Document text.
====================

Problem

sentence is a string of single-space separated words where each word consists only of lowercase letters.

A word is uncommon if it appears exactly once in one of the sentences, and does not appear in the other sentence.

Given two sentences s1 and s2, return a list of all the uncommon words. You may return the answer in any order.

Examples

Example 1:

Input: s1 = "this apple is sweet", s2 = "this apple is sour"
Output: ["sweet","sour"]
Explanation:
The word "sweet" appears only in s1, while the word "sour" appears only in s2.

Example 2:

Input: s1 = "apple apple", s2 = "banana"
Output: ["banana"]

Solution

Method 1 - Using Hashtable

  1. Combining Sentences: Combine both sentences s1 and s2 into a single string separated by a space.
  2. Counting Words: Use a HashMap to count the occurrences of each word.
  3. Filtering Uncommon Words: Iterate through the counted words and collect those that appear exactly once.
  4. Returning the Result: Return the list of words that meet the criteria.

Video explanation

Here is the video explaining this method in detail. Please check it out:

Code

Java
public class Solution {
    public String[] uncommonFromSentences(String s1, String s2) {
        // Combine both sentences into one
        String combined = s1 + " " + s2;

        // Use a HashMap to count the occurrences of each word
        HashMap<String, Integer> count = new HashMap<>();
        for (String word : combined.split(" ")) {
            count.put(word, count.getOrDefault(word, 0) + 1);
        }

        // Gather all words that appear exactly once
        List<String> ans = new ArrayList<>();
        for (Map.Entry<String, Integer> entry : count.entrySet()) {
            if (entry.getValue() == 1) {
                ans.add(entry.getKey());
            }
        }

        return ans.toArray(new String[0]);
    }
}
Python
class Solution:
    def uncommonFromSentences(self, s1: str, s2: str) -> List[str]:
        # Combine both sentences into one
        combined = s1 + " " + s2

        # Use a Counter to count the occurrences of each word
        count = Counter(combined.split())

        # Gather all words that appear exactly once
        return [word for word, freq in count.items() if freq == 1]

Complexity

  • ⏰ Time complexity: O(n)
  • 🧺 Space complexity: O(n)

====================

Target position records.
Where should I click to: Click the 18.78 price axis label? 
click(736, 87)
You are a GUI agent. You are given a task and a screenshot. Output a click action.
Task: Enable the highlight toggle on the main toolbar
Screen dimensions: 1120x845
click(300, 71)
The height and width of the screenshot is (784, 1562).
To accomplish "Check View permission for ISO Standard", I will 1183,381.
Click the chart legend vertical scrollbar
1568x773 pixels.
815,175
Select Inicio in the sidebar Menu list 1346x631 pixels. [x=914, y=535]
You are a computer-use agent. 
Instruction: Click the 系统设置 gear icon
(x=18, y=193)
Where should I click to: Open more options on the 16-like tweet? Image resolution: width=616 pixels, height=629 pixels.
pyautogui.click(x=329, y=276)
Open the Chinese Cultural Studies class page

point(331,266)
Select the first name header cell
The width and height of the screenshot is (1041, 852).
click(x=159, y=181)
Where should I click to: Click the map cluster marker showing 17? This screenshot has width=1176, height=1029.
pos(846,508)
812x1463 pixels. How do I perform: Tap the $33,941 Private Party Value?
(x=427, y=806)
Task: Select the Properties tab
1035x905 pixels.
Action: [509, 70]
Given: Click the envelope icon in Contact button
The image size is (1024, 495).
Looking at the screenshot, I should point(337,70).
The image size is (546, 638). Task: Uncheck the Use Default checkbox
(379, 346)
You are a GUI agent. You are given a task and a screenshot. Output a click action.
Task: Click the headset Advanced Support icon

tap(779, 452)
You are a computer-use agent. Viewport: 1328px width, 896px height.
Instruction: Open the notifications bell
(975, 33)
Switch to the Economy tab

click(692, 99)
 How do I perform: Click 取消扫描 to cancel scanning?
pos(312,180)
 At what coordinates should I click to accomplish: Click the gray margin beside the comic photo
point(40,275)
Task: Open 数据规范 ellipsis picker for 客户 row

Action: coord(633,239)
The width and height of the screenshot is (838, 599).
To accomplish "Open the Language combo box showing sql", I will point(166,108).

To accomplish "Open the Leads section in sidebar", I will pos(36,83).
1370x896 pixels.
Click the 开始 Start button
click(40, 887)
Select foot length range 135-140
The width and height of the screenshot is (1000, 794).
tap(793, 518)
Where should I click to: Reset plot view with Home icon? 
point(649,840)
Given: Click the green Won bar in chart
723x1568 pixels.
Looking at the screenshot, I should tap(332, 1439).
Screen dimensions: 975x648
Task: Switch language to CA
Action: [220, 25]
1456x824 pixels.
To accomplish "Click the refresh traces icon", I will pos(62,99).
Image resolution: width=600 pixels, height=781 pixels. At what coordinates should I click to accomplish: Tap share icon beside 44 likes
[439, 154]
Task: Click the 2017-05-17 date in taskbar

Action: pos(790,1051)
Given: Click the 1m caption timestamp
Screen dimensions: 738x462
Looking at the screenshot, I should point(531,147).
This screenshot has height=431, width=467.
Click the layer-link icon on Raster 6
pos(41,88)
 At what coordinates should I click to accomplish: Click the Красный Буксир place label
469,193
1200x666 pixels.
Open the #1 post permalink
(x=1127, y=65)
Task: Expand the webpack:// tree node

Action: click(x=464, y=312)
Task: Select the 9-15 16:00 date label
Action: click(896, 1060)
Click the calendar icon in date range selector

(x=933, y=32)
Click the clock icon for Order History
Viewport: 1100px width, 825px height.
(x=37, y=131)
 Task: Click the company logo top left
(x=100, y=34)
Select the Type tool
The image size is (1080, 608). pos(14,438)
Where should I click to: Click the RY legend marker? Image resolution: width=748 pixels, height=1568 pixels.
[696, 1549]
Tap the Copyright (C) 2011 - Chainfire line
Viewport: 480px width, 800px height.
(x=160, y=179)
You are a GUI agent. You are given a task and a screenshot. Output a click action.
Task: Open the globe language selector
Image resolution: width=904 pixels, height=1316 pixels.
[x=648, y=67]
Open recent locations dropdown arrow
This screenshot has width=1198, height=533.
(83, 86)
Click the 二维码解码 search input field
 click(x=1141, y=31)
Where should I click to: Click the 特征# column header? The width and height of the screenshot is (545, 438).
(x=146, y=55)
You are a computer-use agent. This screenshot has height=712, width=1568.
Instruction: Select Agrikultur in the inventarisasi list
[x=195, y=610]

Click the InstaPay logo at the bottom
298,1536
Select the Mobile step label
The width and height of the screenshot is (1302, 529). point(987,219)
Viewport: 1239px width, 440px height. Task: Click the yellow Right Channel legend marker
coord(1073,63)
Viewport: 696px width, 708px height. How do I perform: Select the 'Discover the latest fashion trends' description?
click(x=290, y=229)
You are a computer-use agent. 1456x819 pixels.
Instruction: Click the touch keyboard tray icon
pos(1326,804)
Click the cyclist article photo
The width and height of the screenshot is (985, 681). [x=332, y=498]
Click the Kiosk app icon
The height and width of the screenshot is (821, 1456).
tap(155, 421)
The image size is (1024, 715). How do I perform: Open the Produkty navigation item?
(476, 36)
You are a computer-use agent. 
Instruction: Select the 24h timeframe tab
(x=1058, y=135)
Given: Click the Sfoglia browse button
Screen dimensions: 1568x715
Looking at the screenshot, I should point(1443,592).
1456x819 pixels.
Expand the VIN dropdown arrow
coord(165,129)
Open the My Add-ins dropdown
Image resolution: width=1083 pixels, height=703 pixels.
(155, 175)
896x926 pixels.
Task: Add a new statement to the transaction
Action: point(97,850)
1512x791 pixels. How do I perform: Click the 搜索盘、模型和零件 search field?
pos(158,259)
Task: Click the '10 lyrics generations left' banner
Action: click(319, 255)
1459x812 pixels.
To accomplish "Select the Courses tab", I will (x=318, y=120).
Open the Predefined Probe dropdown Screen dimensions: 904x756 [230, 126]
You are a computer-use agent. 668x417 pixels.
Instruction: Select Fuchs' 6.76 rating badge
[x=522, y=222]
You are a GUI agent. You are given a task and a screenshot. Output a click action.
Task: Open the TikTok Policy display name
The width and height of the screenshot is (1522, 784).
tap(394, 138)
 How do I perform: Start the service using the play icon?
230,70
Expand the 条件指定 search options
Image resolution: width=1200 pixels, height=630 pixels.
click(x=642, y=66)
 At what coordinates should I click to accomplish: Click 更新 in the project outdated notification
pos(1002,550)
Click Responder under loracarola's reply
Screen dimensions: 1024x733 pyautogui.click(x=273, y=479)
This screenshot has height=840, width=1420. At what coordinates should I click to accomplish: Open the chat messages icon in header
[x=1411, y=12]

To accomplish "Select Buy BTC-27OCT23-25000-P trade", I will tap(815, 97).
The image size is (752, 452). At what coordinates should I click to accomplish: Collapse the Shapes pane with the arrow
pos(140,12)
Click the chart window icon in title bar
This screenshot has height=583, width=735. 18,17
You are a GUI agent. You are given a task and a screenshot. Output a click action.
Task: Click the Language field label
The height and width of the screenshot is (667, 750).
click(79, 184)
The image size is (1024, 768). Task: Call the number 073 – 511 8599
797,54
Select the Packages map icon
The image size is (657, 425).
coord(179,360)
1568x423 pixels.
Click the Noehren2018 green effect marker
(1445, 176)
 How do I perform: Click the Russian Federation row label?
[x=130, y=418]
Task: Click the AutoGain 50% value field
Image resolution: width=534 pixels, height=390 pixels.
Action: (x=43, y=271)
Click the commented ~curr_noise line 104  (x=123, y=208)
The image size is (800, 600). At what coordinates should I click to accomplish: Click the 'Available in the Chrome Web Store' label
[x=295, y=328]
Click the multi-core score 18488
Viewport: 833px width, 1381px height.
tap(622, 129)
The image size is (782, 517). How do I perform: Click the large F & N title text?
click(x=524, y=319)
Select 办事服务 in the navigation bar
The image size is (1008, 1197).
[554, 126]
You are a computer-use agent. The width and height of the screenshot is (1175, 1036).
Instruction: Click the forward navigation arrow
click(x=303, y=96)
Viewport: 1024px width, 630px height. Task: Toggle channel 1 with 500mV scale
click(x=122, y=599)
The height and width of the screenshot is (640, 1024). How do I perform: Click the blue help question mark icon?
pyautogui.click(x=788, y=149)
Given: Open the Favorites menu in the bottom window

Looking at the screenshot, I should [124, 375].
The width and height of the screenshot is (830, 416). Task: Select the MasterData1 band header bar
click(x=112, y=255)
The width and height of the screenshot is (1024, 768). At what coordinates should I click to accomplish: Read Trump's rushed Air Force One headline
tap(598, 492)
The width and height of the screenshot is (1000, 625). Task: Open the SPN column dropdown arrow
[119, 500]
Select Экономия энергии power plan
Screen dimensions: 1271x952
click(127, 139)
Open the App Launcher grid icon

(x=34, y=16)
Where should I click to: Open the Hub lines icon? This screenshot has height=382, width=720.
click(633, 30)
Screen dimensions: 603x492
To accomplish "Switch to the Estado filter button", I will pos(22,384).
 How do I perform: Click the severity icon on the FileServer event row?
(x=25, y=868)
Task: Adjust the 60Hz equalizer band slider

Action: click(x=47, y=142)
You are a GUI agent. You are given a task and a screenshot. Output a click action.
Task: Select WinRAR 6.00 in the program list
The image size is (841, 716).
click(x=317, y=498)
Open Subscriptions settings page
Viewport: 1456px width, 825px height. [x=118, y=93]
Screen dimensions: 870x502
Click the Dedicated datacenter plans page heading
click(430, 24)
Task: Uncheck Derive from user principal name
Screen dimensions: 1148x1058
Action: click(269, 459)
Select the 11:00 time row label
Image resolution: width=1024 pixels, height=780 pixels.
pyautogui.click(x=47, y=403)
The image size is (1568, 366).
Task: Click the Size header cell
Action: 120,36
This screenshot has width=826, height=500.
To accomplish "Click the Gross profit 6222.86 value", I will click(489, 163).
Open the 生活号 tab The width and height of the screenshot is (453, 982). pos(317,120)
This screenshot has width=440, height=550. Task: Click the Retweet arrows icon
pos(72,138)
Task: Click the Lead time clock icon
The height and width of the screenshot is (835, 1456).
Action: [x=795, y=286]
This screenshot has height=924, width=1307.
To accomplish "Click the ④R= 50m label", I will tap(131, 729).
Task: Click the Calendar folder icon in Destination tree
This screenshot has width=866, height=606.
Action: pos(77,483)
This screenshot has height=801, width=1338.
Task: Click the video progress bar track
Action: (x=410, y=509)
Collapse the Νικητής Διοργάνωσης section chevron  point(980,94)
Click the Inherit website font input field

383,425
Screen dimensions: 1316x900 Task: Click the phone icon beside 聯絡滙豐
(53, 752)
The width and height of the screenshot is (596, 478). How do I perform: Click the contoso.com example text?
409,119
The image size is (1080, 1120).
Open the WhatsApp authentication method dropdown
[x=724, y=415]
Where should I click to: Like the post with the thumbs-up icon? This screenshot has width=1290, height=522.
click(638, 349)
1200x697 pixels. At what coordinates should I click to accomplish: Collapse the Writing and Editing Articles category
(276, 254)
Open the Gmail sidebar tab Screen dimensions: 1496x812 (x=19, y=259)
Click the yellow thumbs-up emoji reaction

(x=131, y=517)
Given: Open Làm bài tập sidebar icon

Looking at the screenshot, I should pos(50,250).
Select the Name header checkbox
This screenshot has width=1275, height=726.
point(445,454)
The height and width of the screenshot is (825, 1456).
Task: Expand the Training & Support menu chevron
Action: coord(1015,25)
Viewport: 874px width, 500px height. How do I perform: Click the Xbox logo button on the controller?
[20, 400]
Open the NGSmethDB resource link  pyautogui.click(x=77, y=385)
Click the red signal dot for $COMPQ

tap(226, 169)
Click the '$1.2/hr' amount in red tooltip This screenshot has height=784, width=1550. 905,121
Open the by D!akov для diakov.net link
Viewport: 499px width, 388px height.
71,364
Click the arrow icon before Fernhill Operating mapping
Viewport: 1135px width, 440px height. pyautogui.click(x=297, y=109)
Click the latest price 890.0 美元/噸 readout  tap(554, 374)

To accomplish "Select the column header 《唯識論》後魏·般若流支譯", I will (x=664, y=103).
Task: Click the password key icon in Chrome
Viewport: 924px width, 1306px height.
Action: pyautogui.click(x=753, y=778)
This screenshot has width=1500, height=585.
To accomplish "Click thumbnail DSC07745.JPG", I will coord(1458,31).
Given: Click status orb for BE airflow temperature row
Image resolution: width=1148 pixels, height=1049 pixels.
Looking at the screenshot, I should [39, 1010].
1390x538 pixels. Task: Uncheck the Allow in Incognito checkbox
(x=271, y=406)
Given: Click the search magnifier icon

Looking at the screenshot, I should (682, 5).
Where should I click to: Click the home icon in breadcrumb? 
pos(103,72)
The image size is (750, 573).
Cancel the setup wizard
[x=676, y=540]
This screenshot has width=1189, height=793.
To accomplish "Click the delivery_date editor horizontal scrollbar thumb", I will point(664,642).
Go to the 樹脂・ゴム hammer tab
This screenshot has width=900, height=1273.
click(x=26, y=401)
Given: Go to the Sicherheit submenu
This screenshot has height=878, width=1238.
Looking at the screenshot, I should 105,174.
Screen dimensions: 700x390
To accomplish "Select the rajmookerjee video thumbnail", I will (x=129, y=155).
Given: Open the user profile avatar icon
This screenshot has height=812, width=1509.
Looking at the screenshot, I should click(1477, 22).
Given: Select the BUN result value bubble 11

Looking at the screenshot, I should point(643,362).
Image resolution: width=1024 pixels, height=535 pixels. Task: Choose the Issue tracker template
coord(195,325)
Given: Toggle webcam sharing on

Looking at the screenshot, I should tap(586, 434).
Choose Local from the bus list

====================

Instructions.
(a) List the names of the numbered steps in Method 1 on the uncommon-words page.
(b) From the uncommon-words page, copy the part that begins at "2. Counting Words: Use" and stops after "appear exactly once.", replacing "HashMap" with "dictionary".
(c) Answer these questions about the uncommon-words page.
(i) What output is shown for Example 2?
(ii) What does the Python code use to count the occurrences of each word?
(iii) What space complexity is listed?

Solution set.
(a)
Combining Sentences
Counting Words
Filtering Uncommon Words
Returning the Result

(b)
2. Counting Words: Use a dictionary to count the occurrences of each word.
  3. Filtering Uncommon Words: Iterate through the counted words and collect those that appear exactly once.

(c)
(i) ["banana"]
(ii) A Counter
(iii) O(n)